Task item:
Print every line of the material below as a numbered list, skipping blank lines.
BEGIN Records for this task
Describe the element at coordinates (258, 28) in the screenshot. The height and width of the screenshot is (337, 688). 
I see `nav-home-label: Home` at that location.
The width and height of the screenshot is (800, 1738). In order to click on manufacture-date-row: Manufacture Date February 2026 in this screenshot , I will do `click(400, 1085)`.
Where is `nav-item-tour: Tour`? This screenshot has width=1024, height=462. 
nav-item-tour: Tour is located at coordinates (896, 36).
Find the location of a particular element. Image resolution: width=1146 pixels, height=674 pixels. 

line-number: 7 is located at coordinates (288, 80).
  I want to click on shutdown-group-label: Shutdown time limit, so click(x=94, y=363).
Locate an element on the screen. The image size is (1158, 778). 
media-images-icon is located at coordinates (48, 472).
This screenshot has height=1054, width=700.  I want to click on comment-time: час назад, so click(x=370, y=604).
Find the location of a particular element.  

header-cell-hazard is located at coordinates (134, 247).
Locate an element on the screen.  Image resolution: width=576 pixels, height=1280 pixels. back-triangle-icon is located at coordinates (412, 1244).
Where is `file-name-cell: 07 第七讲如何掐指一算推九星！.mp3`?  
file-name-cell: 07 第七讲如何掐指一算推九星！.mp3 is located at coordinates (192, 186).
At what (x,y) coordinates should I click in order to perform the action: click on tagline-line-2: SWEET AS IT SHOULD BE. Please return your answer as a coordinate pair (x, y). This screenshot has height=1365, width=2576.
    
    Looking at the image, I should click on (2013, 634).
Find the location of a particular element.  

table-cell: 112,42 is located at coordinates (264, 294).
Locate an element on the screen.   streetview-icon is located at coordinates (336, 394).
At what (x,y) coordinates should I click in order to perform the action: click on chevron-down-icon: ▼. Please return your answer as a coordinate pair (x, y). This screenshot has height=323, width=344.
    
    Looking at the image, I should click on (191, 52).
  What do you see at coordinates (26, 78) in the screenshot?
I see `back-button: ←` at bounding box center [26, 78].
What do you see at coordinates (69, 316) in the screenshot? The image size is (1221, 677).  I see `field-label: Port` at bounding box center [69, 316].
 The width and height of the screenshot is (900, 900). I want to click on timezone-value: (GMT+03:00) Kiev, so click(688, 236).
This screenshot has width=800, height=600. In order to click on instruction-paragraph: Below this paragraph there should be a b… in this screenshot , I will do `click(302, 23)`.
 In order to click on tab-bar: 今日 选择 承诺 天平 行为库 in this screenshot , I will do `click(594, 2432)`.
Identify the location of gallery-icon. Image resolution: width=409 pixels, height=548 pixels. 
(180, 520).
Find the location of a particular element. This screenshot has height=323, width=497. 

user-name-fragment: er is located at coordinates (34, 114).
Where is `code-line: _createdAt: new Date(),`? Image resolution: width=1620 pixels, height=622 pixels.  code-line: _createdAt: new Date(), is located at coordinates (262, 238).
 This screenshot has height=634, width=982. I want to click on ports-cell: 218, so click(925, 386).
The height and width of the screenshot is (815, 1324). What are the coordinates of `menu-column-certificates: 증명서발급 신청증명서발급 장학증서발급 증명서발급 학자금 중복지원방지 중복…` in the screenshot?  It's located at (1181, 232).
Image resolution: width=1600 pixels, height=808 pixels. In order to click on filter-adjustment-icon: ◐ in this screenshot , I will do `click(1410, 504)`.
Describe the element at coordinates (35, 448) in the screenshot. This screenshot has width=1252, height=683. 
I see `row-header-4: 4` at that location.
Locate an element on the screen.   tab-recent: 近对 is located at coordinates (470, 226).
END Records for this task
Reply:
1. Describe the element at coordinates (258, 28) in the screenshot. The height and width of the screenshot is (337, 688). 
2. I see `nav-home-label: Home` at that location.
3. The width and height of the screenshot is (800, 1738). In order to click on manufacture-date-row: Manufacture Date February 2026 in this screenshot , I will do `click(400, 1085)`.
4. Where is `nav-item-tour: Tour`? This screenshot has width=1024, height=462. 
5. nav-item-tour: Tour is located at coordinates (896, 36).
6. Find the location of a particular element. Image resolution: width=1146 pixels, height=674 pixels. 
7. line-number: 7 is located at coordinates (288, 80).
8.   I want to click on shutdown-group-label: Shutdown time limit, so click(x=94, y=363).
9. Locate an element on the screen. The image size is (1158, 778). 
10. media-images-icon is located at coordinates (48, 472).
11. This screenshot has height=1054, width=700.  I want to click on comment-time: час назад, so click(x=370, y=604).
12. Find the location of a particular element.  
13. header-cell-hazard is located at coordinates (134, 247).
14. Locate an element on the screen.  Image resolution: width=576 pixels, height=1280 pixels. back-triangle-icon is located at coordinates (412, 1244).
15. Where is `file-name-cell: 07 第七讲如何掐指一算推九星！.mp3`?  
16. file-name-cell: 07 第七讲如何掐指一算推九星！.mp3 is located at coordinates (192, 186).
17. At what (x,y) coordinates should I click in order to perform the action: click on tagline-line-2: SWEET AS IT SHOULD BE. Please return your answer as a coordinate pair (x, y). This screenshot has height=1365, width=2576.
18.     Looking at the image, I should click on (2013, 634).
19. Find the location of a particular element.  
20. table-cell: 112,42 is located at coordinates (264, 294).
21. Locate an element on the screen.   streetview-icon is located at coordinates (336, 394).
22. At what (x,y) coordinates should I click in order to perform the action: click on chevron-down-icon: ▼. Please return your answer as a coordinate pair (x, y). This screenshot has height=323, width=344.
23.     Looking at the image, I should click on (191, 52).
24.   What do you see at coordinates (26, 78) in the screenshot?
25. I see `back-button: ←` at bounding box center [26, 78].
26. What do you see at coordinates (69, 316) in the screenshot? The image size is (1221, 677).  I see `field-label: Port` at bounding box center [69, 316].
27.  The width and height of the screenshot is (900, 900). I want to click on timezone-value: (GMT+03:00) Kiev, so click(688, 236).
28. This screenshot has width=800, height=600. In order to click on instruction-paragraph: Below this paragraph there should be a b… in this screenshot , I will do `click(302, 23)`.
29.  In order to click on tab-bar: 今日 选择 承诺 天平 行为库 in this screenshot , I will do `click(594, 2432)`.
30. Identify the location of gallery-icon. Image resolution: width=409 pixels, height=548 pixels. 
31. (180, 520).
32. Find the location of a particular element. This screenshot has height=323, width=497. 
33. user-name-fragment: er is located at coordinates (34, 114).
34. Where is `code-line: _createdAt: new Date(),`? Image resolution: width=1620 pixels, height=622 pixels.  code-line: _createdAt: new Date(), is located at coordinates (262, 238).
35.  This screenshot has height=634, width=982. I want to click on ports-cell: 218, so click(925, 386).
36. The height and width of the screenshot is (815, 1324). What are the coordinates of `menu-column-certificates: 증명서발급 신청증명서발급 장학증서발급 증명서발급 학자금 중복지원방지 중복…` in the screenshot?  It's located at (1181, 232).
37. Image resolution: width=1600 pixels, height=808 pixels. In order to click on filter-adjustment-icon: ◐ in this screenshot , I will do `click(1410, 504)`.
38. Describe the element at coordinates (35, 448) in the screenshot. This screenshot has width=1252, height=683. 
39. I see `row-header-4: 4` at that location.
40. Locate an element on the screen.   tab-recent: 近对 is located at coordinates (470, 226).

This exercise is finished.